▶ _WHAT TO DO_
Read through the entries below and copy each line where "agent" turns up.

▶ _STORED DATA_
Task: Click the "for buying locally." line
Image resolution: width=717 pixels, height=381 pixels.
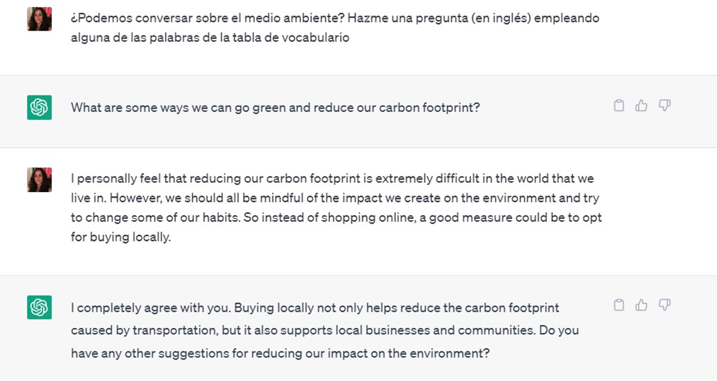Action: [120, 237]
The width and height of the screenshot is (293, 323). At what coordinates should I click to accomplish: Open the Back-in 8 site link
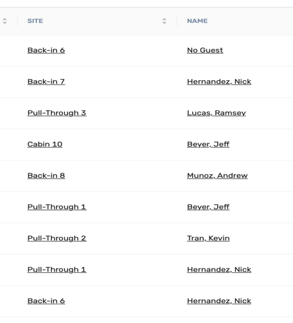pyautogui.click(x=46, y=175)
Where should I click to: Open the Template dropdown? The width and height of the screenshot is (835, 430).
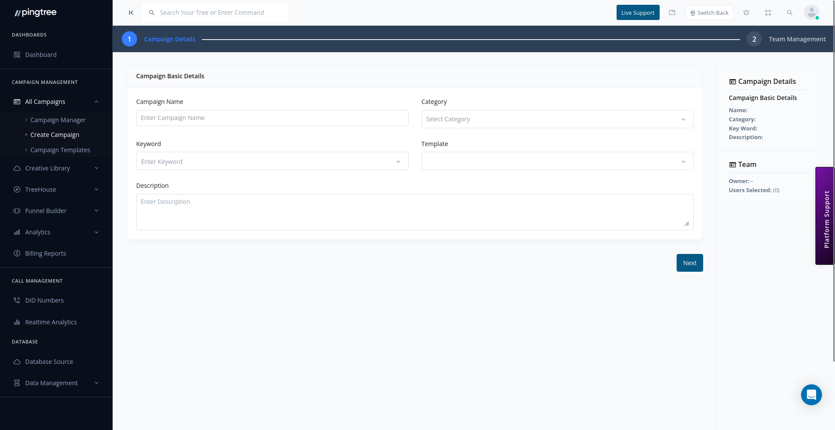tap(557, 161)
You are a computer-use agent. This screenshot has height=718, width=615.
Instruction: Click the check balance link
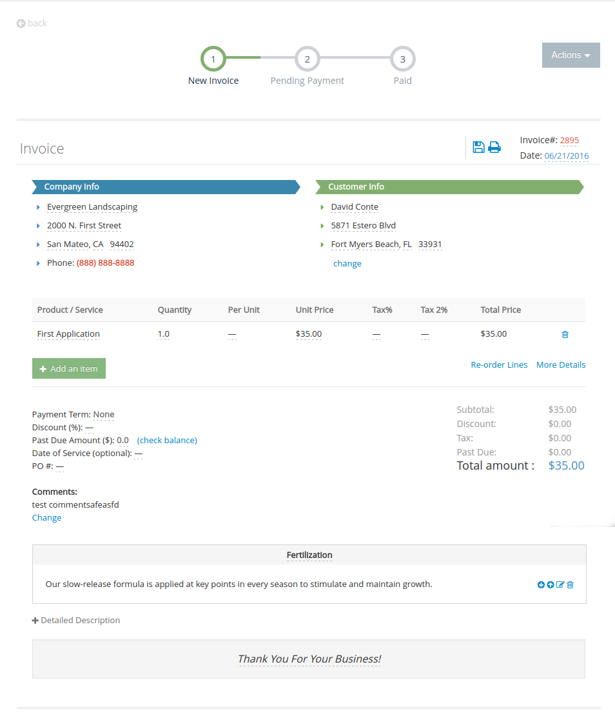pyautogui.click(x=167, y=440)
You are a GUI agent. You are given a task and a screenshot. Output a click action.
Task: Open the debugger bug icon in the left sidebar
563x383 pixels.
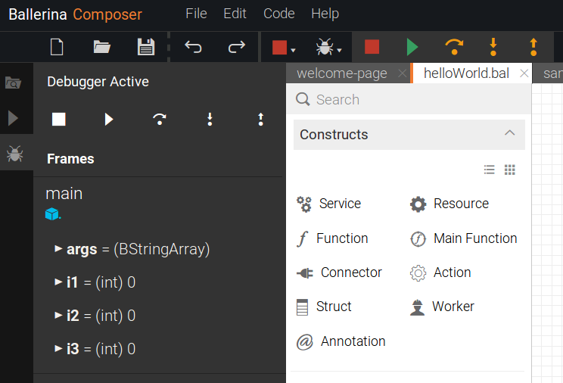click(x=14, y=154)
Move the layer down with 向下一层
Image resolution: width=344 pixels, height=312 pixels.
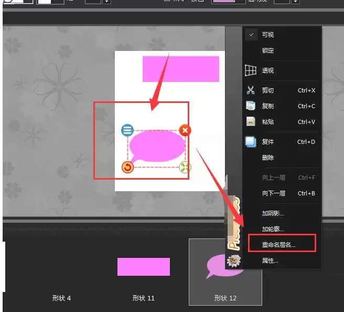274,193
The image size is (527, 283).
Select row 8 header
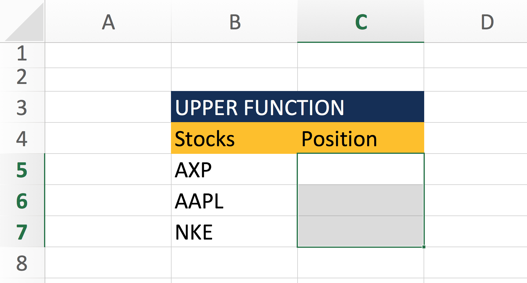click(22, 262)
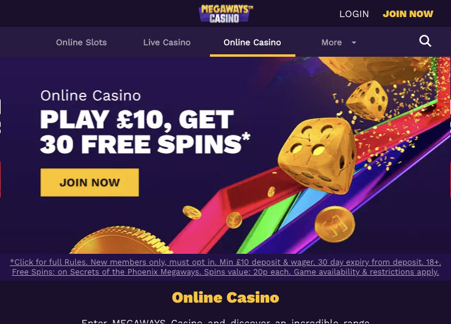The width and height of the screenshot is (451, 324).
Task: Click the Free Spins terms second line
Action: [225, 272]
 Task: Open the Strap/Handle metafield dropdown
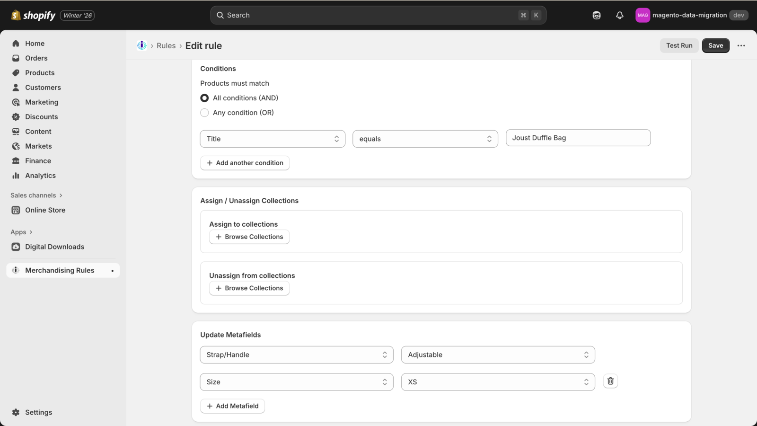296,355
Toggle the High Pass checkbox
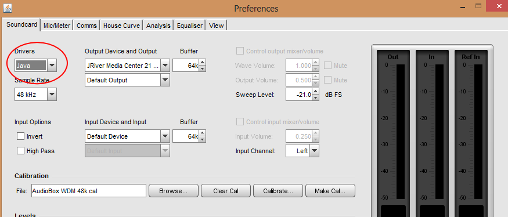Viewport: 508px width, 217px height. 21,151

▶ _SOLUTION FOR THIS EXERCISE_
You are a computer-use agent. This screenshot has height=718, width=615.
You are a GUI agent. You are given a task and a screenshot. Output a click action.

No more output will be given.